At the moment, Sheppard says she has to push to get the hearts she need to investigate, push to get family screening and push to get accurate diagnoses. “My hope is that the National Service Framework will revolutionise this,” she says. The aim is to get funding to set up protocols for consulting specialists and procedures for investigating family medical histories, giving families the option of being screened where possible.

But there has been little movement on creating a new ICD classification for SADS. According to the UK office of National Statistics, the best we can hope for is that the word “sudden” will be included on death certificates. But this isn’t good enough, says Camm. At the moment there are three nondescript classifications for unexplained death (see “Defining a death”) making it very confusing for coroners and pathologists.

Still, epidemiological studies based on what data we do have are already under way in the UK. The Drug-induced Arrhythmia Risk Evaluation Study is being carried out at St George’s Hospital in London and the University of Southampton to try and determine the role that commonly prescribed drugs such as antibiotics play in sudden deaths.
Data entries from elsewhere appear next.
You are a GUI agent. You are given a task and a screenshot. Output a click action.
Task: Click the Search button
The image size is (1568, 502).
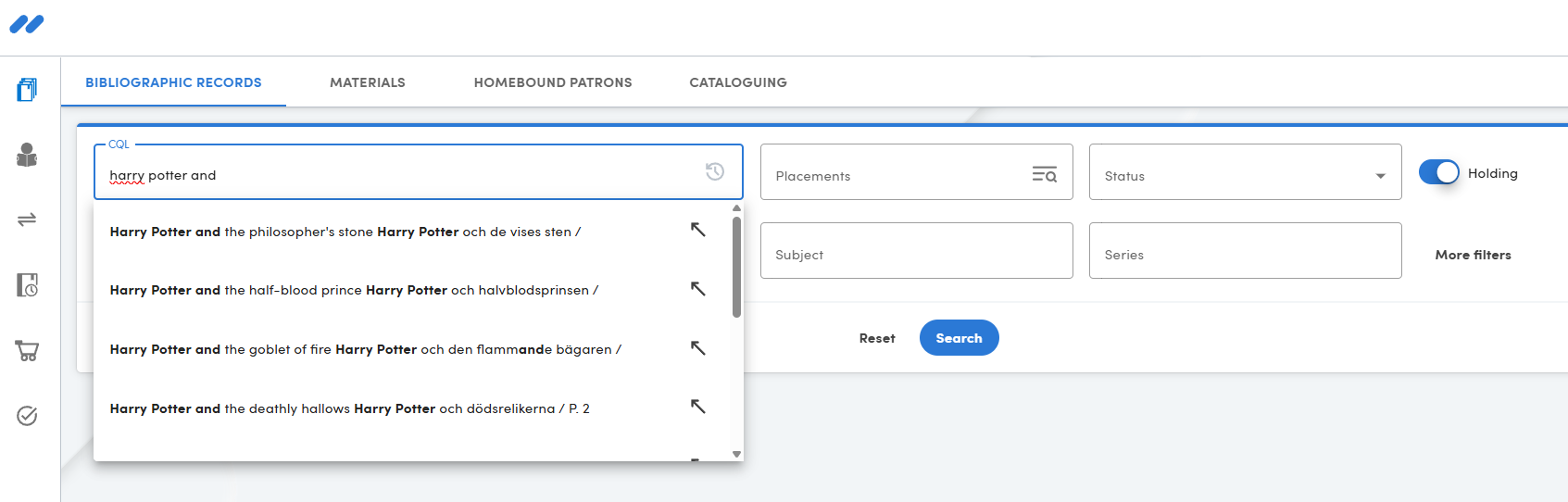tap(959, 338)
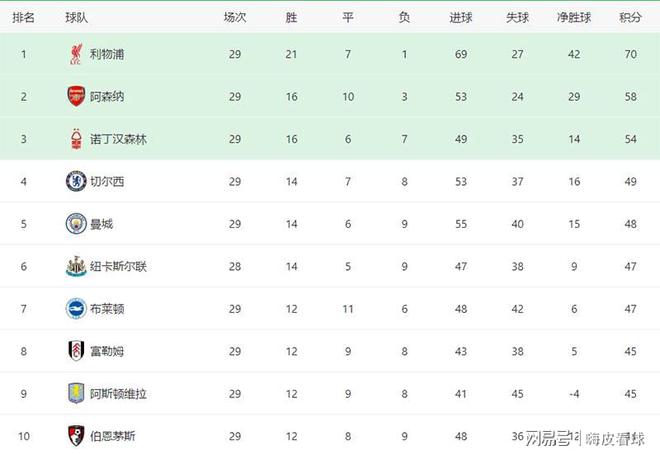Click the Chelsea club crest icon

(76, 181)
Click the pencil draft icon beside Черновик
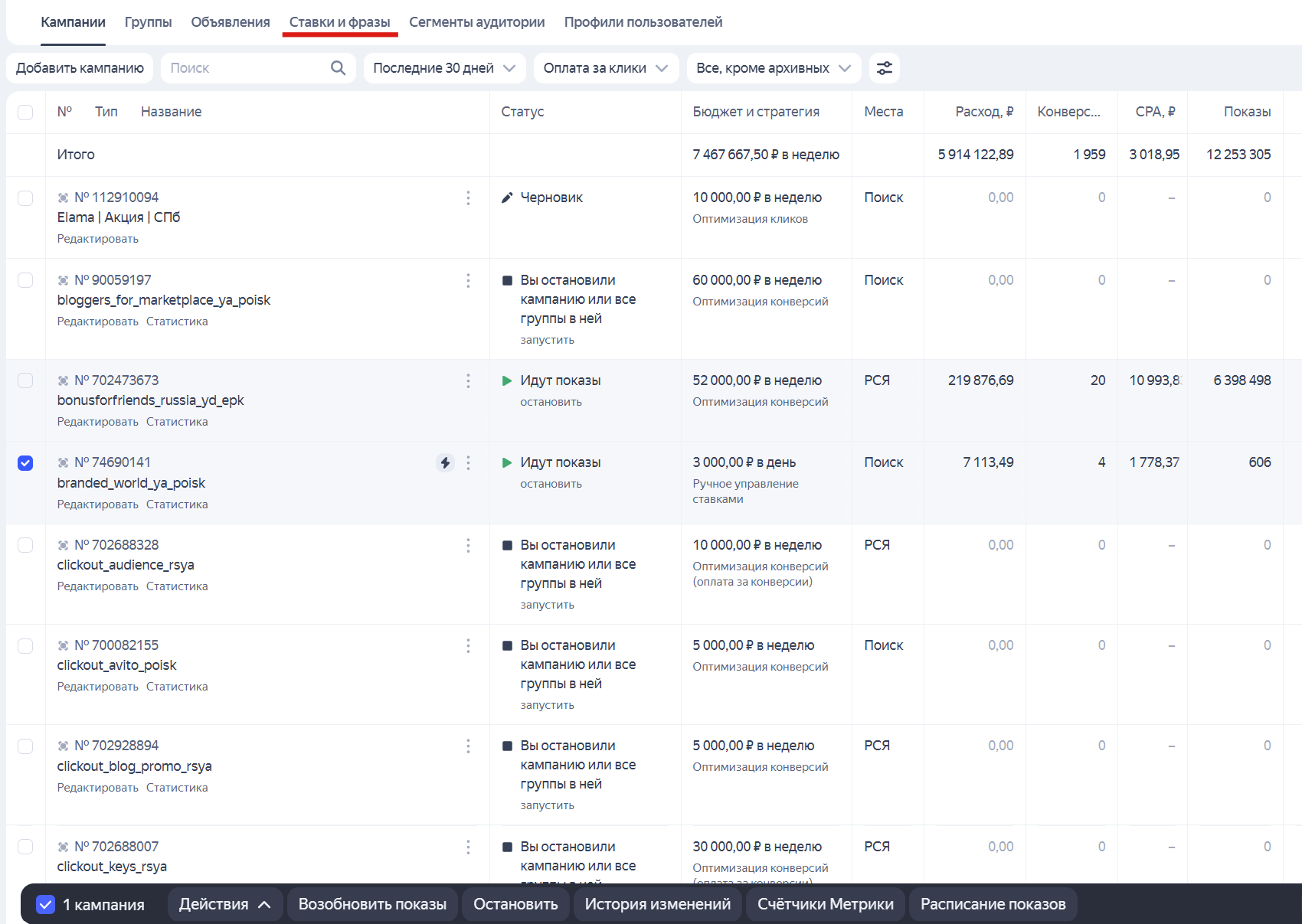 (x=507, y=198)
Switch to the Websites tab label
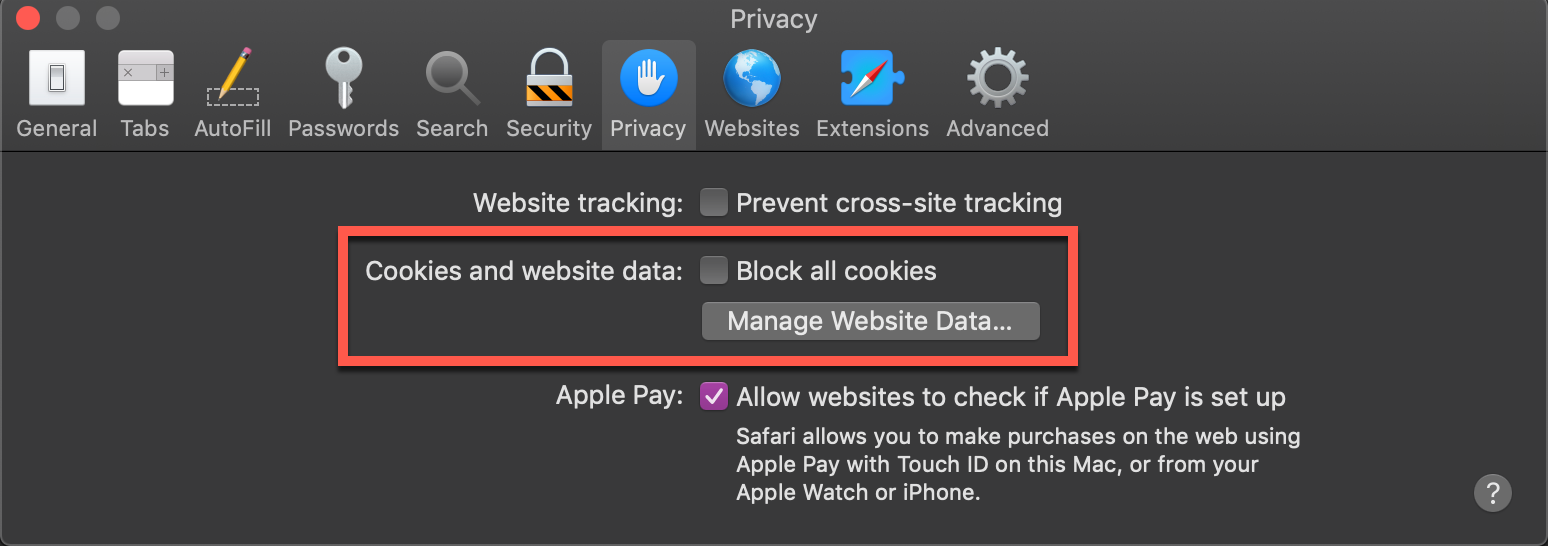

The belief is that some people with diseases like Long-QT may be genetically predisposed to fatal arrhythmias triggered by some of these drugs.

Back in her lab, Sheppard examines the heart carefully for clues. The overall structure appears to be normal and there is no sign of damage that could hint at any disease. She turns to her microscope to scrutinise the underlying cell structure, looking for abnormalities that could reveal a genetic condition. She also examines the heart valves for signs of infection. All appears normal. In her report to the pathologist she puts it down as suspected Long-QT and recommends a family follow-up. But for now there is no way to ensure this will actually happen.